Mljet Island to Orebić, Croatia

Tuesday 1st November 2022
Good morning, on another beautiful day.

We were awake early as we had a daylight savings change a couple of days ago. So I was awake at 6.30am. We were up and organised and ready to leave at 8am. Not being used to being ready so early, we went for a short walk to the point to enjoy a little more of the view of Soline before we headed off. The lake was pristine this morning, absolutely no wind and crystal clear. It was beautiful.

So we were on our way by 8.30am and enjoyed the drive along the very narrow one lane road to Pristanište. Had a short stop there to enjoy the view, then headed to Polače. The village has a number of ancient ruins dating from the 1st to the 6th centuries. However, of greatest significance is the Roman palace hence the name “Polace” from the 5th century whose walls dominate the village. This is one of the largest buildings in Dalmatia from the Roman period. We walked through the Palace walls as this is part of the main entrance to the village, then up to the church. It was a lovely view from the church ruins.

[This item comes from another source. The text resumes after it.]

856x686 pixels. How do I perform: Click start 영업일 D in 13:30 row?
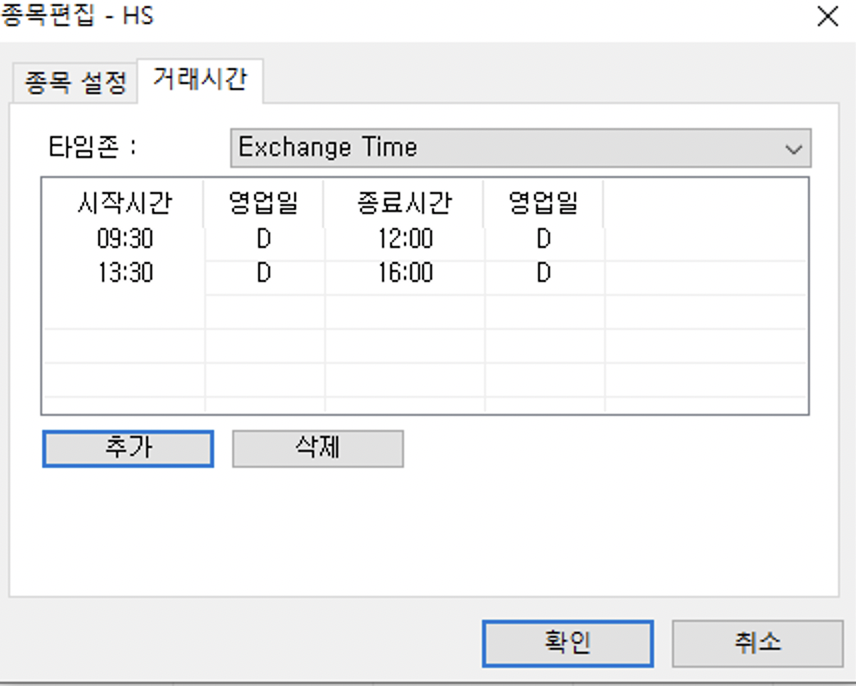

We then headed on our drive out of the National Park. We drove to the southern part of Mljet Island today stopping along the way at some gorgeous viewpoints until the sea mist rolled in and then we felt like we were above the clouds. Unfortunately the sea mist took all our coastal views today but we enjoyed it all the same. We drove to the southern most tip of Mljet Island and visited two beaches. What we could see of the view was very hazy.

After lunch we headed back north along the coast to Odysseus Cave. “The path leading to the beach that touches the turquoise sea leads through vineyards and olive groves. After about 30 mins, you reach the place that once charmed Odysseus with its beauty. The cave is accessible by land through a set of steep stairs, but jumping into the sea and swimming inside just like Odysseus is always a better choice. During the summer months, around noon, when the sun is at its strongest, the sea displays so many shades of blue that you’ll wish you could stay at least seven years like Odysseus.”

We only had two hours before our ferry back to the mainland, so it was a quick 20min walk down to the cave, unfortunately it was still a little n=misty and the sun was hidden behind mist and cloud. When we arrived at the cave we decided we would swim anyway. A quick jump in and swim through the cave to the other side. The colours were incredible and we can imagine hour magnificent ist would be with the right light playing on the rocks and water. Oh well, maybe next time. We swam back out, climbed up the rocks, got dressed and hiked back up to the car. We picked up some friends from the cave, a guy from France and his girld=frriend from Slovakia and gave them a lift back to the accommodation.

We then drove the 10mins to the port of Sobra and caught another ferry back to Prapratno (188kuna this time). We arrived at the port and headed on our drive north along many brand new roads which only opened in July this year. We enjoyed some lovely views, stopped for a beautiful sunset and arrived at our new home for the night in Orebić just before dark. We were checked in by the host who only spoke Croatian and Deutsche, but we managed. She tried to give us some wine and as always we should just take it but we never know whether we will have to drink it with them and then we would be under the table. Hehehe!

We had a lovely full day yet again. We will sleep soon, maybe!

“The story of Odysseus told by people of Mljet occurred three thousand years ago, as the ancient hero Odysseus was returning from one of his many journeys.

Somewhere near Mljet, he was caught in a big storm, causing his ship to smash against the sharp rock Ogiran.One of the most popular characters in ancient Greek mythology had to swim to the nearest patch of land to save his neck, and amid the raging sea, a hole in the ground opened up in front of him, which he swam into. It was an entrance to a cave where he found shelter from the storm. A Paradise in Croatia where Odysseus spent seven years.

This island of picturesque coves, warm sea and intoxicating scent of pine trees was the home of the nymph Calypso, who held Odysseus captive for seven long years.

Although he grieved for his beloved wife Penelope during the day, each night Calypso would bewitch him, promising him immortality if he stayed with her. He was set free only after Zeus intervened. Calypso reluctantly heeded the order from the master of Mount Olympus, and had a raft built for Odysseus with plenty of food and wine, which would enable him to return to his home in Ithaca. Once her lover left, Calypso supposedly died of grief.

This is where the legend ends, and Odysseus’ cave subsequently became the home of an unusual creature. For a number of years, it was the natural habitat of one of the rarest mammals in the world – the Mediterranean monk seal.”